* TASK TO CARRY OUT *
Substitute "Display:" for every "Viewport:" throughout the material below, and leave everything else unchanged.

* INPUT RECORDS *

• • • • •

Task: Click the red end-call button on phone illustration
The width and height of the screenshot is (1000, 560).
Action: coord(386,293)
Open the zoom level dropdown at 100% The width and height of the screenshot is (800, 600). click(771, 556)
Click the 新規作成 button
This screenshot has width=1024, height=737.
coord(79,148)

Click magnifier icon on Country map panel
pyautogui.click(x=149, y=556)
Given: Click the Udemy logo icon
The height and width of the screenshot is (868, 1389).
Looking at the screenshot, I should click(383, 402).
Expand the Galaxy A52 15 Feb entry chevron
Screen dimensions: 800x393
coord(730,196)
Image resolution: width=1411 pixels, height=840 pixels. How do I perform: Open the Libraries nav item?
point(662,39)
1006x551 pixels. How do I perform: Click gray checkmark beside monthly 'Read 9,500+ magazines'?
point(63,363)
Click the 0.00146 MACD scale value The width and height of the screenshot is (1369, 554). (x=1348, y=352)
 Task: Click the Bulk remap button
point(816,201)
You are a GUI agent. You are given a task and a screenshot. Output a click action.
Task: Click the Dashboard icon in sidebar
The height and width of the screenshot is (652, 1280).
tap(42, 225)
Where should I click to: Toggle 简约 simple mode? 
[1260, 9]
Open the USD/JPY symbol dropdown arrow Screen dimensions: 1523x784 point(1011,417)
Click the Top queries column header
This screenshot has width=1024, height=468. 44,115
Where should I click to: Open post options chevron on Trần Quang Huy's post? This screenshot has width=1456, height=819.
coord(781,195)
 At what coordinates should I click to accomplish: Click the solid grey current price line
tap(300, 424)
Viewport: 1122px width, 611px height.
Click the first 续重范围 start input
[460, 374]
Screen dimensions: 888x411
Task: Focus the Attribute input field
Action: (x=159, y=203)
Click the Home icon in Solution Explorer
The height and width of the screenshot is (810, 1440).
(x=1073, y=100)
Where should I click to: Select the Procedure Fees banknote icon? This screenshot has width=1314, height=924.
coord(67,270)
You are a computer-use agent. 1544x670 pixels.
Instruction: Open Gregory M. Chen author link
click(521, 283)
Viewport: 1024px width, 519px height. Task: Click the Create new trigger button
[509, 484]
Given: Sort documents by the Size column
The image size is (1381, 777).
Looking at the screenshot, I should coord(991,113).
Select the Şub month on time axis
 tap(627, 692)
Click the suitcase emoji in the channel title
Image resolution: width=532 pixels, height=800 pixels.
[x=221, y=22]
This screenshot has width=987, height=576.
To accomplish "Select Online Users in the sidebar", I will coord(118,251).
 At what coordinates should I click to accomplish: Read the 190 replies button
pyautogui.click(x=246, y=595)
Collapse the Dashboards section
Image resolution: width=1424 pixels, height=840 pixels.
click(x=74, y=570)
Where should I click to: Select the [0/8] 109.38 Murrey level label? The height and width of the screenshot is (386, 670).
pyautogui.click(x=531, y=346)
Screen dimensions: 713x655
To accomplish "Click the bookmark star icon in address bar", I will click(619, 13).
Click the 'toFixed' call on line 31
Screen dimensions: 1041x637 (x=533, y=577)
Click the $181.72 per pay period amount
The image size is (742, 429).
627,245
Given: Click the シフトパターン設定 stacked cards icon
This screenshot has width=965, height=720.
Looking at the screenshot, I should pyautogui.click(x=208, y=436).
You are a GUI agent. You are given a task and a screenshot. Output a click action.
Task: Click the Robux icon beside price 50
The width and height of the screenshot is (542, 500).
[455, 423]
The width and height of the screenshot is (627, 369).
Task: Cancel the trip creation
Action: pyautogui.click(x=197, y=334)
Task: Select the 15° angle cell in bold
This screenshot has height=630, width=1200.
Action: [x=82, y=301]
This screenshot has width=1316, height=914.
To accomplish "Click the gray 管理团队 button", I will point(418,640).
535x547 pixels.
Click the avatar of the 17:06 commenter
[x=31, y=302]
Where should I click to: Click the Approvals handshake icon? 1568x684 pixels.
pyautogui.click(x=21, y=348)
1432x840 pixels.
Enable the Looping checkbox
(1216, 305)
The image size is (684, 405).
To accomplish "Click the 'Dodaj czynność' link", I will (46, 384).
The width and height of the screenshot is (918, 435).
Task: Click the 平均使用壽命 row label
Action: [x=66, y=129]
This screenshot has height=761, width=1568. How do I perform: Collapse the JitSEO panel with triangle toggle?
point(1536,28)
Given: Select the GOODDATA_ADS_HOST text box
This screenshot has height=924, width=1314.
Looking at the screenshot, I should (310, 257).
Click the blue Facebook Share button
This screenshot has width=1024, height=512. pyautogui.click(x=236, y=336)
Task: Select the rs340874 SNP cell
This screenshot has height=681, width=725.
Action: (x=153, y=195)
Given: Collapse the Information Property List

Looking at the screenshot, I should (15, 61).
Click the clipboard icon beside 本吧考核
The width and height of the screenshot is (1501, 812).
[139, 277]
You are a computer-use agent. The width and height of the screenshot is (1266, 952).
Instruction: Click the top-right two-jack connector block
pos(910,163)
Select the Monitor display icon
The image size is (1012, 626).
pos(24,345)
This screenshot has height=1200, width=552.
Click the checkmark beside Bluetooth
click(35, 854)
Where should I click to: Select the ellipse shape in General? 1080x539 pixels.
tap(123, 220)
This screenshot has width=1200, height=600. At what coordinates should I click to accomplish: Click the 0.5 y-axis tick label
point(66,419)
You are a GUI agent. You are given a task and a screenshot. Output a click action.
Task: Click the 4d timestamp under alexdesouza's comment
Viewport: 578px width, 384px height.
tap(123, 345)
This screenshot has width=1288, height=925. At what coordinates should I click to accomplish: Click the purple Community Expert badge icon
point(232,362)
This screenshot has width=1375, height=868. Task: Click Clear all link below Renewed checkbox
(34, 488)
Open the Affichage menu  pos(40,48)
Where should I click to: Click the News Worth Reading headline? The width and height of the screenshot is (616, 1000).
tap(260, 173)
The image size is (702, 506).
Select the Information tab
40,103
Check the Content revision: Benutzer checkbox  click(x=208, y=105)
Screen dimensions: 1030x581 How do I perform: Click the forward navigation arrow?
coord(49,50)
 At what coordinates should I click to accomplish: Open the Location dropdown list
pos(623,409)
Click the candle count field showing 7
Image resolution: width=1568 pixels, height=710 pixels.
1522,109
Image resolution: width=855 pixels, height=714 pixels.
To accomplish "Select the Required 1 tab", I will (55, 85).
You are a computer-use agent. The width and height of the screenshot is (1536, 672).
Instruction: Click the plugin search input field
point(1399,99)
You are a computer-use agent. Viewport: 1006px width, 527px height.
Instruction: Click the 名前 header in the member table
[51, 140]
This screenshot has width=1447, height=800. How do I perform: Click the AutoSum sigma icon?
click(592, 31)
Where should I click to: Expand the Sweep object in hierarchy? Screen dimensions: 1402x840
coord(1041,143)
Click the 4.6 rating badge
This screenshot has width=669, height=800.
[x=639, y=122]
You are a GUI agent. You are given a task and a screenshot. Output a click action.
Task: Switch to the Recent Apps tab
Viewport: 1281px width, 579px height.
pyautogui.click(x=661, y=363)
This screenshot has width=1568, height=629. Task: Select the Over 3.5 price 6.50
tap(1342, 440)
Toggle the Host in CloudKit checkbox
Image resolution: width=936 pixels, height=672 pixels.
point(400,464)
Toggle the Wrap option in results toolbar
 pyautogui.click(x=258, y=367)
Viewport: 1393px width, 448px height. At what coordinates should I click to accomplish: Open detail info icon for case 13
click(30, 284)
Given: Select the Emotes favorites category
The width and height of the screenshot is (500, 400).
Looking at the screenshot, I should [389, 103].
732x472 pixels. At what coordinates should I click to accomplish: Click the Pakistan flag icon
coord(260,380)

• • • • •

* WRITTEN REPLY *
Task: Click the red end-call button on phone illustration
The width and height of the screenshot is (1000, 560).
Action: coord(386,293)
Open the zoom level dropdown at 100% The width and height of the screenshot is (800, 600). click(771, 556)
Click the 新規作成 button
This screenshot has width=1024, height=737.
coord(79,148)

Click magnifier icon on Country map panel
pyautogui.click(x=149, y=556)
Given: Click the Udemy logo icon
The height and width of the screenshot is (868, 1389).
Looking at the screenshot, I should click(383, 402).
Expand the Galaxy A52 15 Feb entry chevron
Screen dimensions: 800x393
coord(730,196)
Image resolution: width=1411 pixels, height=840 pixels. How do I perform: Open the Libraries nav item?
point(662,39)
1006x551 pixels. How do I perform: Click gray checkmark beside monthly 'Read 9,500+ magazines'?
point(63,363)
Click the 0.00146 MACD scale value The width and height of the screenshot is (1369, 554). (x=1348, y=352)
 Task: Click the Bulk remap button
point(816,201)
You are a GUI agent. You are given a task and a screenshot. Output a click action.
Task: Click the Dashboard icon in sidebar
The height and width of the screenshot is (652, 1280).
tap(42, 225)
Where should I click to: Toggle 简约 simple mode? 
[1260, 9]
Open the USD/JPY symbol dropdown arrow Screen dimensions: 1523x784 point(1011,417)
Click the Top queries column header
This screenshot has width=1024, height=468. 44,115
Where should I click to: Open post options chevron on Trần Quang Huy's post? This screenshot has width=1456, height=819.
coord(781,195)
 At what coordinates should I click to accomplish: Click the solid grey current price line
tap(300, 424)
Display: 1122px width, 611px height.
Click the first 续重范围 start input
[460, 374]
Screen dimensions: 888x411
Task: Focus the Attribute input field
Action: (x=159, y=203)
Click the Home icon in Solution Explorer
The height and width of the screenshot is (810, 1440).
(x=1073, y=100)
Where should I click to: Select the Procedure Fees banknote icon? This screenshot has width=1314, height=924.
coord(67,270)
You are a computer-use agent. 1544x670 pixels.
Instruction: Open Gregory M. Chen author link
click(521, 283)
Display: 1024px width, 519px height. Task: Click the Create new trigger button
[509, 484]
Given: Sort documents by the Size column
The image size is (1381, 777).
Looking at the screenshot, I should coord(991,113).
Select the Şub month on time axis
 tap(627, 692)
Click the suitcase emoji in the channel title
Image resolution: width=532 pixels, height=800 pixels.
[x=221, y=22]
This screenshot has width=987, height=576.
To accomplish "Select Online Users in the sidebar", I will coord(118,251).
 At what coordinates should I click to accomplish: Read the 190 replies button
pyautogui.click(x=246, y=595)
Collapse the Dashboards section
Image resolution: width=1424 pixels, height=840 pixels.
click(x=74, y=570)
Where should I click to: Select the [0/8] 109.38 Murrey level label? The height and width of the screenshot is (386, 670).
pyautogui.click(x=531, y=346)
Screen dimensions: 713x655
To accomplish "Click the bookmark star icon in address bar", I will click(619, 13).
Click the 'toFixed' call on line 31
Screen dimensions: 1041x637 (x=533, y=577)
Click the $181.72 per pay period amount
The image size is (742, 429).
627,245
Given: Click the シフトパターン設定 stacked cards icon
This screenshot has width=965, height=720.
Looking at the screenshot, I should pyautogui.click(x=208, y=436).
You are a GUI agent. You are given a task and a screenshot. Output a click action.
Task: Click the Robux icon beside price 50
The width and height of the screenshot is (542, 500).
[455, 423]
The width and height of the screenshot is (627, 369).
Task: Cancel the trip creation
Action: pyautogui.click(x=197, y=334)
Task: Select the 15° angle cell in bold
This screenshot has height=630, width=1200.
Action: [x=82, y=301]
This screenshot has width=1316, height=914.
To accomplish "Click the gray 管理团队 button", I will point(418,640).
535x547 pixels.
Click the avatar of the 17:06 commenter
[x=31, y=302]
Where should I click to: Click the Approvals handshake icon? 1568x684 pixels.
pyautogui.click(x=21, y=348)
1432x840 pixels.
Enable the Looping checkbox
(1216, 305)
The image size is (684, 405).
To accomplish "Click the 'Dodaj czynność' link", I will (46, 384).
The width and height of the screenshot is (918, 435).
Task: Click the 平均使用壽命 row label
Action: [x=66, y=129]
This screenshot has height=761, width=1568. How do I perform: Collapse the JitSEO panel with triangle toggle?
point(1536,28)
Given: Select the GOODDATA_ADS_HOST text box
This screenshot has height=924, width=1314.
Looking at the screenshot, I should (310, 257).
Click the blue Facebook Share button
This screenshot has width=1024, height=512. pyautogui.click(x=236, y=336)
Task: Select the rs340874 SNP cell
This screenshot has height=681, width=725.
Action: (x=153, y=195)
Given: Collapse the Information Property List

Looking at the screenshot, I should (15, 61).
Click the clipboard icon beside 本吧考核
The width and height of the screenshot is (1501, 812).
[139, 277]
You are a computer-use agent. The width and height of the screenshot is (1266, 952).
Instruction: Click the top-right two-jack connector block
pos(910,163)
Select the Monitor display icon
The image size is (1012, 626).
pos(24,345)
This screenshot has height=1200, width=552.
Click the checkmark beside Bluetooth
click(35, 854)
Where should I click to: Select the ellipse shape in General? 1080x539 pixels.
tap(123, 220)
This screenshot has width=1200, height=600. At what coordinates should I click to accomplish: Click the 0.5 y-axis tick label
point(66,419)
You are a GUI agent. You are given a task and a screenshot. Output a click action.
Task: Click the 4d timestamp under alexdesouza's comment
Display: 578px width, 384px height.
tap(123, 345)
This screenshot has width=1288, height=925. At what coordinates should I click to accomplish: Click the purple Community Expert badge icon
point(232,362)
This screenshot has width=1375, height=868. Task: Click Clear all link below Renewed checkbox
(34, 488)
Open the Affichage menu  pos(40,48)
Where should I click to: Click the News Worth Reading headline? The width and height of the screenshot is (616, 1000).
tap(260, 173)
The image size is (702, 506).
Select the Information tab
40,103
Check the Content revision: Benutzer checkbox  click(x=208, y=105)
Screen dimensions: 1030x581 How do I perform: Click the forward navigation arrow?
coord(49,50)
 At what coordinates should I click to accomplish: Open the Location dropdown list
pos(623,409)
Click the candle count field showing 7
Image resolution: width=1568 pixels, height=710 pixels.
1522,109
Image resolution: width=855 pixels, height=714 pixels.
To accomplish "Select the Required 1 tab", I will (55, 85).
You are a computer-use agent. The width and height of the screenshot is (1536, 672).
Instruction: Click the plugin search input field
point(1399,99)
You are a computer-use agent. Display: 1006px width, 527px height.
Instruction: Click the 名前 header in the member table
[51, 140]
This screenshot has width=1447, height=800. How do I perform: Click the AutoSum sigma icon?
click(592, 31)
Where should I click to: Expand the Sweep object in hierarchy? Screen dimensions: 1402x840
coord(1041,143)
Click the 4.6 rating badge
This screenshot has width=669, height=800.
[x=639, y=122]
You are a GUI agent. You are given a task and a screenshot. Output a click action.
Task: Switch to the Recent Apps tab
Display: 1281px width, 579px height.
pyautogui.click(x=661, y=363)
This screenshot has width=1568, height=629. Task: Select the Over 3.5 price 6.50
tap(1342, 440)
Toggle the Host in CloudKit checkbox
Image resolution: width=936 pixels, height=672 pixels.
point(400,464)
Toggle the Wrap option in results toolbar
 pyautogui.click(x=258, y=367)
Display: 1393px width, 448px height. At what coordinates should I click to accomplish: Open detail info icon for case 13
click(30, 284)
Given: Select the Emotes favorites category
The width and height of the screenshot is (500, 400).
Looking at the screenshot, I should [389, 103].
732x472 pixels. At what coordinates should I click to accomplish: Click the Pakistan flag icon
coord(260,380)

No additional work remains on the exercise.